[Stored items]
= Beginning of Section =

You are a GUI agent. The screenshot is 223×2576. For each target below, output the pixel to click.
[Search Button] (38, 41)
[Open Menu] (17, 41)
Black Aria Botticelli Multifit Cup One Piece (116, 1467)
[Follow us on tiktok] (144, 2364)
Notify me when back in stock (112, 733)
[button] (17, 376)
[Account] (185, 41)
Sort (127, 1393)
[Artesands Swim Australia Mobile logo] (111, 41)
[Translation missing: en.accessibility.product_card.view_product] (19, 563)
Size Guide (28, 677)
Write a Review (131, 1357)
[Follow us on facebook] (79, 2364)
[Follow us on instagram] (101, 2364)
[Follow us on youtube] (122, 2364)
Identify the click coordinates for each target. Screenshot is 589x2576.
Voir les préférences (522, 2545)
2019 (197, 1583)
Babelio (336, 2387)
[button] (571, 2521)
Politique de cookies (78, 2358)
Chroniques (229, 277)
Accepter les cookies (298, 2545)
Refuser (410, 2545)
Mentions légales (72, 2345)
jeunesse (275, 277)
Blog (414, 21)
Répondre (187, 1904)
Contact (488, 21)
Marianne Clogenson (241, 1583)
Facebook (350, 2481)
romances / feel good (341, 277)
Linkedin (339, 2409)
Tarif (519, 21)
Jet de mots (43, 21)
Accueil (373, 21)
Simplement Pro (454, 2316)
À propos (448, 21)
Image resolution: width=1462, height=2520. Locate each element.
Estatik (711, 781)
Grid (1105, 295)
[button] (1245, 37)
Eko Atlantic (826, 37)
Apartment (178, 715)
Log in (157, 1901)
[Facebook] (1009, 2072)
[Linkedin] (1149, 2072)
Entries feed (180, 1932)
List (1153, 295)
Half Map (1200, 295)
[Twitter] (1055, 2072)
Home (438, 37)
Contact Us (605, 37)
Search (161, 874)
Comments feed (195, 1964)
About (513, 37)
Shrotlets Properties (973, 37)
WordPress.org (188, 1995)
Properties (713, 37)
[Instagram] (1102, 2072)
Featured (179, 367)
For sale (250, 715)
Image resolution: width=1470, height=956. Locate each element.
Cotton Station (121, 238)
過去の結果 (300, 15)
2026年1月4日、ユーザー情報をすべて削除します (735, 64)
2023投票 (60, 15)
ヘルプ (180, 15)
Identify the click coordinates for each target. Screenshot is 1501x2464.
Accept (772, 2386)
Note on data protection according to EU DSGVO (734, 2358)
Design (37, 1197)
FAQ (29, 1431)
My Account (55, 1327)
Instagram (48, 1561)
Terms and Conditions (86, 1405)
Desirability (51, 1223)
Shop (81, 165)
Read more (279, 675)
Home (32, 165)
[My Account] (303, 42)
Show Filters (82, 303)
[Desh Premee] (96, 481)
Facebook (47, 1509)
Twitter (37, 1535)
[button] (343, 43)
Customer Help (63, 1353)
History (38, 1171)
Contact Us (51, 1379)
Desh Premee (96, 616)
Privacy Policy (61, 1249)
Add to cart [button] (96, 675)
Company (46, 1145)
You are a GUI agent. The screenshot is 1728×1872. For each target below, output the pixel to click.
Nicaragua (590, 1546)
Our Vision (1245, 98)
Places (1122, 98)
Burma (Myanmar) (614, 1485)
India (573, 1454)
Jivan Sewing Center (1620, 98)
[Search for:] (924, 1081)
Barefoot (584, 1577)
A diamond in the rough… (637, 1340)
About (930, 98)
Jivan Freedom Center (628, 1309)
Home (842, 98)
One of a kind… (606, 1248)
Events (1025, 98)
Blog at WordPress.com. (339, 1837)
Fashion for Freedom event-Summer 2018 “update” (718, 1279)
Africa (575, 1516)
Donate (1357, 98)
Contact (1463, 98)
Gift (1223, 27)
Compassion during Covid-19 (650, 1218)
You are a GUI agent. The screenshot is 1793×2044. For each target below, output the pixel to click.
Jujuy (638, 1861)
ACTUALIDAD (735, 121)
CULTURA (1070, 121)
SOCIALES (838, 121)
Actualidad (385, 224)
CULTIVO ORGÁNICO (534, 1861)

= End of Section =

Exercise brief:
Write the opening line of the data above and every line after it, exactly, stopping once you have written the line with "[Follow us on instagram] (101, 2364)".

Completed exercise:
You are a GUI agent. The screenshot is 223×2576. For each target below, output the pixel to click.
[Search Button] (38, 41)
[Open Menu] (17, 41)
Black Aria Botticelli Multifit Cup One Piece (116, 1467)
[Follow us on tiktok] (144, 2364)
Notify me when back in stock (112, 733)
[button] (17, 376)
[Account] (185, 41)
Sort (127, 1393)
[Artesands Swim Australia Mobile logo] (111, 41)
[Translation missing: en.accessibility.product_card.view_product] (19, 563)
Size Guide (28, 677)
Write a Review (131, 1357)
[Follow us on facebook] (79, 2364)
[Follow us on instagram] (101, 2364)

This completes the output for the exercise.